I'm struggling through reading dissertations (ouch), books (better), and have been finding myself looking at technical books and papers I once considered difficult and marveling at how easy they are; my tech and math skills have atrophied compared to my teenage self, but at least I'm used to thinking in those patterns. Reading education stuff, philosophy, ethnography... it's like a foreign language. I don't know English any more. I need to take breaks every several pages and do situps on my living room floor to blow off the I don't know what's going on!!! frustration-steam. I love it. In addition to reading for four classes I'm taking and one I occasionally audit, I have two book groups and am now going to try
keeping up with the readings from Olin's pedagogy class as well.
A humbling revelation: the undergrads in Olin's pedagogy class have to read more education papers for one class in one week than I need to read for all my classes for one week, and I'm getting my degree in this.
More than ever, I am coming to understand the pressures and the environments that make it so difficult for academics to spend time with open source, and I'm crumbling to the same pressures myself; I'm no longer on IRC, I do more private backchannel, I don't have or create time to step into the FOSS universe because the academic universe is so... all-encompassing. Disturbing; I didn't think it'd happen to me so fast, so quietly. The good thing is that I'm starting to realize this a month into grad school, so there's time and space to figure out what's happening and take steps to restructure the way I'm doing things if I do want to change that.
My declared research concentration at Purdue is "open source and education," and that's how my classmates know me. I go back and forth between my work on that being the (awkward) beginnings of a solid contribution to a revolution... and a bunch of bullshit buzzwords with no substance and no hope for making a difference. I know intellectually that if it were easy to bridge the two worlds it would already be done, but...

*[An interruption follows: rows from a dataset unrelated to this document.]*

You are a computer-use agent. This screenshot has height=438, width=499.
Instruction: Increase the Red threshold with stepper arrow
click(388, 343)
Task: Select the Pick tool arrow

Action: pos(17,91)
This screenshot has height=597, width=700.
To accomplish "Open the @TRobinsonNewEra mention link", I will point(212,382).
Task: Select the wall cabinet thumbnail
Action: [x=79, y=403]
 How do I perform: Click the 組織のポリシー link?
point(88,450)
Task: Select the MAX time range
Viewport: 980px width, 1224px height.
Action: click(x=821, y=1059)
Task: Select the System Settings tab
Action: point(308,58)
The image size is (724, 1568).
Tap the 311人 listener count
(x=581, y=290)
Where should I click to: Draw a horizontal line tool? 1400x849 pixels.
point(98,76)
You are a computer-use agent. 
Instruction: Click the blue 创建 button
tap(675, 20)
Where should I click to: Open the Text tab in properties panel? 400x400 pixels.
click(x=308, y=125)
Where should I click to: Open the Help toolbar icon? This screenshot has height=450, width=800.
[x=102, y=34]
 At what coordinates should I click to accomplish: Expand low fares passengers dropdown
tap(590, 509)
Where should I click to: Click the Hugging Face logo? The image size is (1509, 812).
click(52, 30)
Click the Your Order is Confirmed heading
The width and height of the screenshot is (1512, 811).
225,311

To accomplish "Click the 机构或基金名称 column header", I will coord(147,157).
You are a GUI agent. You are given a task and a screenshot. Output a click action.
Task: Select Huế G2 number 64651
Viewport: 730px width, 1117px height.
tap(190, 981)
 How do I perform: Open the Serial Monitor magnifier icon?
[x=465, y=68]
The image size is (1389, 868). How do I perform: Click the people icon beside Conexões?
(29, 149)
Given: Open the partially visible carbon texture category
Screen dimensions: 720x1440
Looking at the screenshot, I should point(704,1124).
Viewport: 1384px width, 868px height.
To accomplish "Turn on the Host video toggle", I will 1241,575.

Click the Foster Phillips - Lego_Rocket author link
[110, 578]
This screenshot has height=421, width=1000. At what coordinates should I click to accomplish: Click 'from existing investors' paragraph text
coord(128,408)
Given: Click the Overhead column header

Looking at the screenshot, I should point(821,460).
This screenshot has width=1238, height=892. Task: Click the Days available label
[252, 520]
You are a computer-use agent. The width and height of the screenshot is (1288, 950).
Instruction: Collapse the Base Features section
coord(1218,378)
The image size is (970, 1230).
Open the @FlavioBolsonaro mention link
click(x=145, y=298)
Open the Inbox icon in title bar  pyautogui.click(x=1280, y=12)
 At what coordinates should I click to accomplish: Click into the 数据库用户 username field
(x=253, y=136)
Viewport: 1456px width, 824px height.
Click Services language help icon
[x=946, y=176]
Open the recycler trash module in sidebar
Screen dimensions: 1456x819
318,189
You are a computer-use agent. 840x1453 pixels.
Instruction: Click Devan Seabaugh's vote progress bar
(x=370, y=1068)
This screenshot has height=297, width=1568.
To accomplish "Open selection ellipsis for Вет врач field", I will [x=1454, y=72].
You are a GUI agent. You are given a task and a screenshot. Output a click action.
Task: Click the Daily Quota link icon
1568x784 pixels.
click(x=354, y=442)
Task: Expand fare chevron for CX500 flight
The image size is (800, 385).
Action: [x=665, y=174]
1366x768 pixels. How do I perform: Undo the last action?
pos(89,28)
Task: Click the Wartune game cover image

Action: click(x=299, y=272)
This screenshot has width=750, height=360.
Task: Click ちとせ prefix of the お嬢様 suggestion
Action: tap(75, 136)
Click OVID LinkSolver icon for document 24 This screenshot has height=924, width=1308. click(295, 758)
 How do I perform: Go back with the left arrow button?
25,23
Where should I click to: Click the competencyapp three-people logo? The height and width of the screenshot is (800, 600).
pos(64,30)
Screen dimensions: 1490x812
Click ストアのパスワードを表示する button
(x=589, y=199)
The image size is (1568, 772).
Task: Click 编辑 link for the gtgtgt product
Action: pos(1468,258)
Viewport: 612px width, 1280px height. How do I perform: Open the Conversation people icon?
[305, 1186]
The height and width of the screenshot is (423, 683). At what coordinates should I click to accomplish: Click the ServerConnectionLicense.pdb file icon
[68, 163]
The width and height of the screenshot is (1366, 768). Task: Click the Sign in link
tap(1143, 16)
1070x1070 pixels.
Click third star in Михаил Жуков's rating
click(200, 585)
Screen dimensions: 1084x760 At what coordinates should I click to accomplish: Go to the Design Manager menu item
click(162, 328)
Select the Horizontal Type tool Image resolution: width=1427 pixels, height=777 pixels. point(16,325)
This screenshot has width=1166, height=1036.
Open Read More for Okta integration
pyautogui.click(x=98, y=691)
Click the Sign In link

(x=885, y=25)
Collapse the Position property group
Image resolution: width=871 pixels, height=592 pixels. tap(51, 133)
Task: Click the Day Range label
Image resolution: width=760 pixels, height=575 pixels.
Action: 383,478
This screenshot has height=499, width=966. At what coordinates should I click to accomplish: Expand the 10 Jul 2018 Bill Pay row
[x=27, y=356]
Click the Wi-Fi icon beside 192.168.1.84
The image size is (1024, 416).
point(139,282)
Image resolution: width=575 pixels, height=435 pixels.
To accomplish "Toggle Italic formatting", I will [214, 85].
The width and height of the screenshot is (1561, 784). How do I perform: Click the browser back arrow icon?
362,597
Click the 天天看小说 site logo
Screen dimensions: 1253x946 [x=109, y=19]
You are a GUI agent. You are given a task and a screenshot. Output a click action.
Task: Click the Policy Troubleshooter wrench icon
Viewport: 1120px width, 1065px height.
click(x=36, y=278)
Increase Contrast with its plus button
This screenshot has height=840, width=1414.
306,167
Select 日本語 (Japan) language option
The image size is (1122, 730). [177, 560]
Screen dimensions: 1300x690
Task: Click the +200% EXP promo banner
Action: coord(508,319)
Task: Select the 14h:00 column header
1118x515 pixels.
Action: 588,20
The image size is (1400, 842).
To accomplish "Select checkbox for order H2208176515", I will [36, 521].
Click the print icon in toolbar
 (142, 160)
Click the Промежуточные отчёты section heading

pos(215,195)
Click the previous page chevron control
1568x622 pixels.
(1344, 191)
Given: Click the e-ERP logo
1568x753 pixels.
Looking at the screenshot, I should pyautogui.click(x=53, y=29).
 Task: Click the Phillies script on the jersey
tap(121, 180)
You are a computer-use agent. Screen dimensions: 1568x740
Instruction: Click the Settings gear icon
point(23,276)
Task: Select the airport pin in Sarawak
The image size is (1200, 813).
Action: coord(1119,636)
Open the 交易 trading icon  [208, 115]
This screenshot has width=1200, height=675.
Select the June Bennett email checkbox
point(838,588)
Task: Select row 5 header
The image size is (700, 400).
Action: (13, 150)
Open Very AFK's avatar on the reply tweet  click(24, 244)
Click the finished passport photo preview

The early bridges are shaky and difficult to spot. My Red Hat team has spent years talking about "the open source way" without solidly nailing down what it is, and this bothers me to no end. I'm trying to solidify that, crawling painfully through papers and dissertations trying to understand research methodologies, throwing my own definition (radically pervasive, collaboratively constructed, realtime transparency) against as many walls as possible to find out where it's wrong, and sometime I feel like I'm getting somewhere, but mostly I feel like nobody else is really going to give a shit, because this sort of research and solidification takes too long, falls outside the scope of timelines that FOSS communities and corporations care about; it is the movement of tetonic plates under the deep, deep sea, and sometimes I feel like I'm the only one trying to learn to think this way about this topic, and that I must justify myself to many different worlds and fall short in all of them. I really could use some arrogance and certainty right now, but I did ask to be placed in the position of greatest learning at all times, so... here I am.
Existential crisises: what's the value of TOS, the value of POSSE, would it make a difference if they vanished, can they make a difference 20-25 years from now if we keep plugging, is it worth it? I'm trained for sprints and quick wins; I can't see the longer timescale yet, I can't sense it intuitively the way I can quickly grok how to build momentum on the vast majority of FOSS projects after a little bit of poking, and I wonder if I'll ever grow into it.
The pieces haven't come together yet, but that's okay.
My writing is scattered and long right now, and so am I.